The ripple effects of the March 26 closure of NUMMI have at last found their way to Merced. The last day for most of Arvin Sango's more than 60 employees came Friday.
"It's a tough situation to have to close the plant," said Scott Hubbard, Arvin Sango's director of operations.
NUMMI's demise came as a result of GM pulling out of the joint venture after filing bankruptcy protection in 2008. Without a partner, Toyota announced it would close California's last auto plant.
NUMMI's shuttering affected more than the plant's roughly 4,500 employees. Numerous parts suppliers across California who relied upon NUMMI as a customer have been hurt. Jeff Michael of the University of the Pacific estimates the total statewide job loss at 20,000, according to a report in the Sacramento Bee.
Arvin Sango, a joint venture between a French and Japanese company, announced it would shut its plant soon after Toyota declared NUMMI's closure in September. It no longer made any sense for Arvin Sango to make parts on the West Coast if its main customer here was shutting down, Hubbard said.
This week, the plant's workers began disassembling the operation and packing it up for shipment to Madison, Wis., where it will be put back on line to supply a Toyota factory in Texas, Hubbard said.
Extra inventory produced in the final days of operation will be shipped to several Toyota plants until the new operation is ready to go in May.
The building is for sale.
On Friday, the factory floor was almost clear of the production line that used to fill the building, only bits and pieces of machines and equipment remaining.
Much of the factory is crated and ready to ship. Pieces of machinery that are too big to crate, such as robotic arm units, were loaded onto the back of trucks Friday.
The only noise, aside from a couple forklifts, was of the chattering employees waiting for a farewell.
"We're going to have a little pizza party and tell everyone good luck and goodbye," said 46-year-old Joe Soto, who has worked at the plant for almost 15 years. "It's kind of sad. I helped put it all in, now I have to take it all out."
Although the company gave its employees a severance package -- one week of pay for every year of work -- and offered to transfer anyone who wanted to move, most won't. Few have ideas about where they'll work now.
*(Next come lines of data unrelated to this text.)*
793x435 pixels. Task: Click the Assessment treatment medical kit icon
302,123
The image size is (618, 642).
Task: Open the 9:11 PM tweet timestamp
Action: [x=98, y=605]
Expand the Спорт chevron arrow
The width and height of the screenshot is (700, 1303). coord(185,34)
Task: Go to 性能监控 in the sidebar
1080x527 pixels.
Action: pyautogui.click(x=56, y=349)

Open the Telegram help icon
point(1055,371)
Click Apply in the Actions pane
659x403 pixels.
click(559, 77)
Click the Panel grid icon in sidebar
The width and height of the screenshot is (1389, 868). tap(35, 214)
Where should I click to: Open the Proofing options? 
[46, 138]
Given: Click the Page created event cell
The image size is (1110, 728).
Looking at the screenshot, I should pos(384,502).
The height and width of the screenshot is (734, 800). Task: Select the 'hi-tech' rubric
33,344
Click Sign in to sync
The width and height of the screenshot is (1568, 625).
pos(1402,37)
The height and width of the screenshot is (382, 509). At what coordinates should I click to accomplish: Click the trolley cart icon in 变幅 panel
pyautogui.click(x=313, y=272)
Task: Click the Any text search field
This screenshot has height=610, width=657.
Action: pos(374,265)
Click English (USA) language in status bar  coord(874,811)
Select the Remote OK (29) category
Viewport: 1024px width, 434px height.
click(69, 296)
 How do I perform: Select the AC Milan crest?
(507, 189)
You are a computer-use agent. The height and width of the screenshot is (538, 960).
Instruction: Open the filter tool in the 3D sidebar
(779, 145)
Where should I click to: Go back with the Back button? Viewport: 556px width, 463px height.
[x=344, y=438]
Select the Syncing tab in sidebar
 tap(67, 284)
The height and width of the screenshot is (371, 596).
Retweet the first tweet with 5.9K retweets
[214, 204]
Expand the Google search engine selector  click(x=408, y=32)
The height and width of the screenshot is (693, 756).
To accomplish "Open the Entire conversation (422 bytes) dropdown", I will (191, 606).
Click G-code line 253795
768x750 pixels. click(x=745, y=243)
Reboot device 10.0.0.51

"There's a lot of people that are going to be out of work," said Bill Bennison, 31, who worked at the plant for seven years. He understands why the plant is closing, but that doesn't make it any easier to take.
"You ain't going to find a job in this area with the rates of this place," he said of the pay and benefits at Arvin Sango.
Bennison doesn't expect it will be easy finding a new manufacturing job, what with the competition from all the other workers laid off because of NUMMI's closure.
For now, he may try to find a job in agriculture. "I'll do what I got to do to keep a roof over my kid's head," he said.